Larissa Muldoon
- Born: 11 March 1991 (age 35) County Donegal, Ireland
- Height: 1.66 m (5 ft 5 in)
- Weight: 68 kg (150 lb)

Rugby union career
- Position: Scrumhalf

Senior career
- Years: Team / Apps / (Points)
- Bristol Ladies
- –: Railway Union
- –: Ulster Rugby

International career
- Years: Team / Apps / (Points)
- 2010-2021: Ireland / 48 / (15)

= Larissa Muldoon =

Ireland international rugby union player

Larissa Muldoon (born 11 March 1991), from Cappry, County Donegal, is a former rugby union player for Railway Union, Ulster rugby and Ireland women's national rugby union team. Since 2023 she has worked as a coach with Connacht Rugby and the Ireland women's team.

Her first sport was Ladies' Gaelic football which she played for Donegal at Under-14 and Under-16 level, winning All-Ireland medals with both teams as a full-forward.

== Playing career ==
She made her debut for the Ireland women's rugby union team at the age of 19, just two years after taking up the sport.

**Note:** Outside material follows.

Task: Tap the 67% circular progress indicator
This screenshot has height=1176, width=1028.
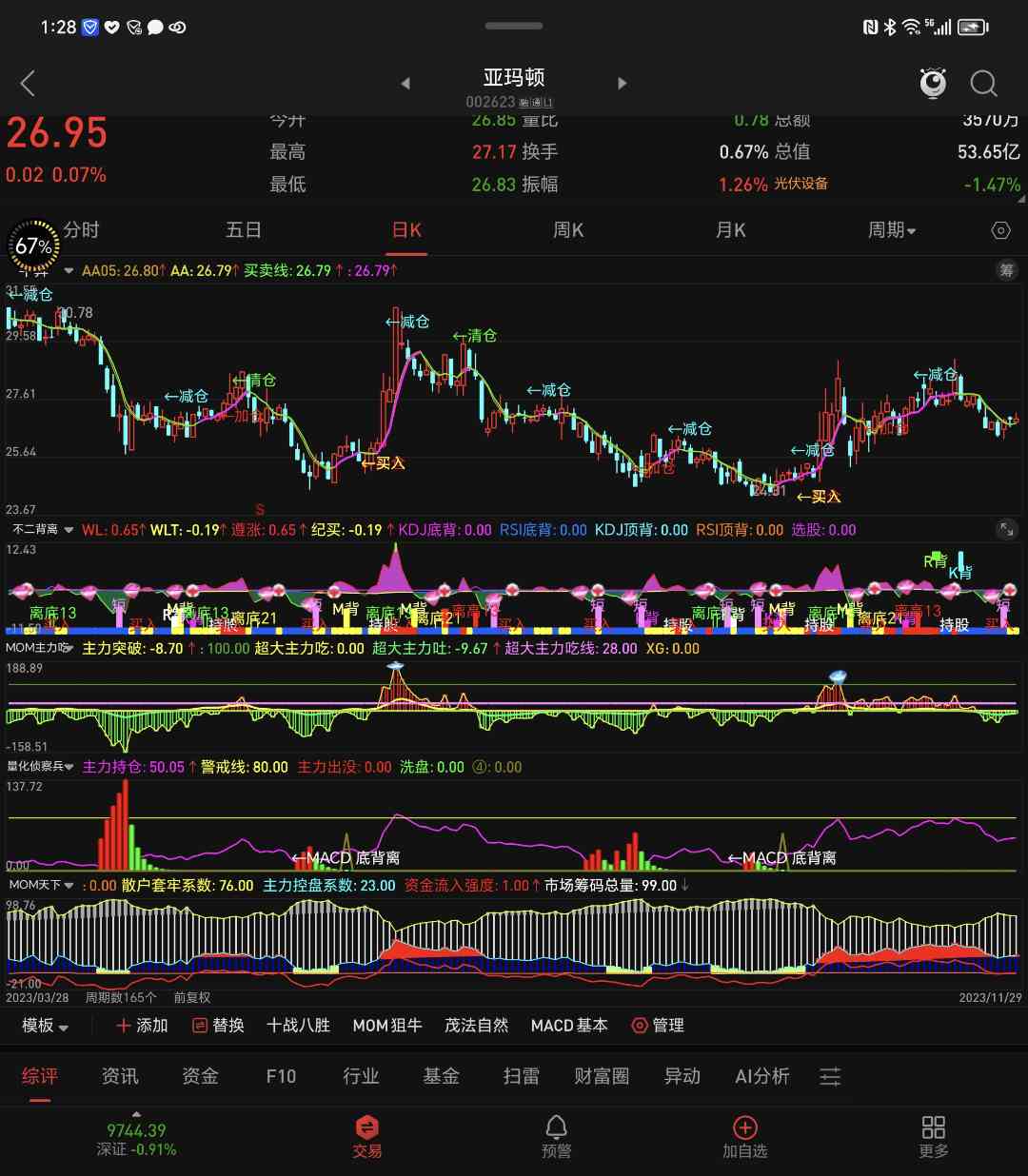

She played for Ulster's U18s and seniors first and her selection for Ireland was prompted by the Cardiff Metropolitan University who sent a video of her in action to the Irish Rugby Football Union.

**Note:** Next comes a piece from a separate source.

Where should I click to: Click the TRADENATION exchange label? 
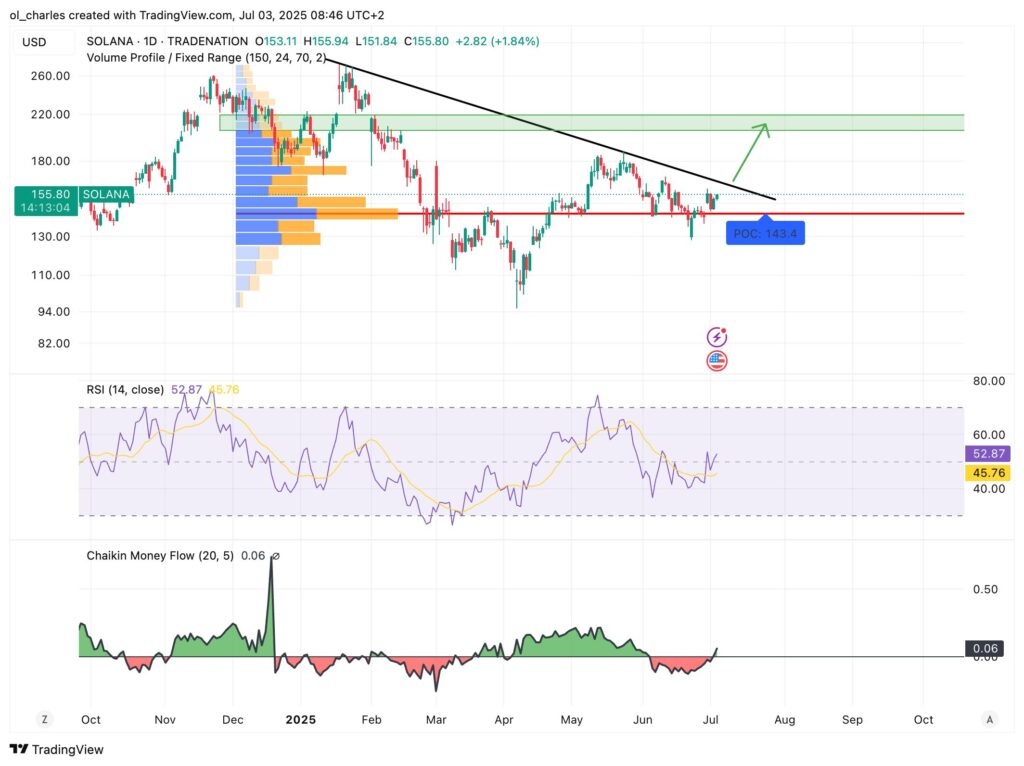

Muldoon was a member of the Ireland team that won its first ever Six Nations and Grand Slam in 2013 and also a member when they won the 2015 Women's Six Nations.

She also represented at the 2014 Women's Rugby World Cup held in France where they had a historic victory over New Zealand's Black Ferns and finished fourth.

She played for Ireland at the 2017 Women's Rugby World Cup.

In 2021 she was selected at scrum-half in the Irish women's Team of the Decade by the Front Row Union website. She has amassed 48 caps for the Ireland women's rugby union team but was unavailable for selection in 2021 due to injury.

== Honours ==

=== Ireland ===

- Women's Six Nations Championship - 2: 2013, 2015
- Grand Slam - 1: 2013
- Triple Crown - 2: 2013, 2015

=== Individual ===

- Front Row Union Irish Women's Team of the Decade 2010–2020

== Coaching career ==
Muldoon obtained a Masters in Sports Management and Leadership from Cardiff Metropolitan University. She is a qualified teacher and coach. She worked as a Gaelic Games Development Officer for Dublin GAA in 2017 and from 2018 worked fulltime as a Development Officer for Leinster Rugby, specialising in promoting the game for girls and women. She has worked as head coach of Ireland Under-18s, Railway Union, Trinity College Dublin and Dublin City University and was Backs Coach of the Ireland Under-20s. In 2023 she participated in the Gallagher High Performance Academy during which time she joined the Ireland women's coaching team under Scott Bemand at 2023 WXV in Dubai.

She moved into full time coaching in 2023, becoming Connacht Rugby's representative in the IRFU Women's National Talent Squad pathway staff. In 2025 she served as Attack & Skills Coach for Ireland at the 2025 Women's Rugby World Cup. In 2026 she was appointed Connacht Women's Rugby Lead.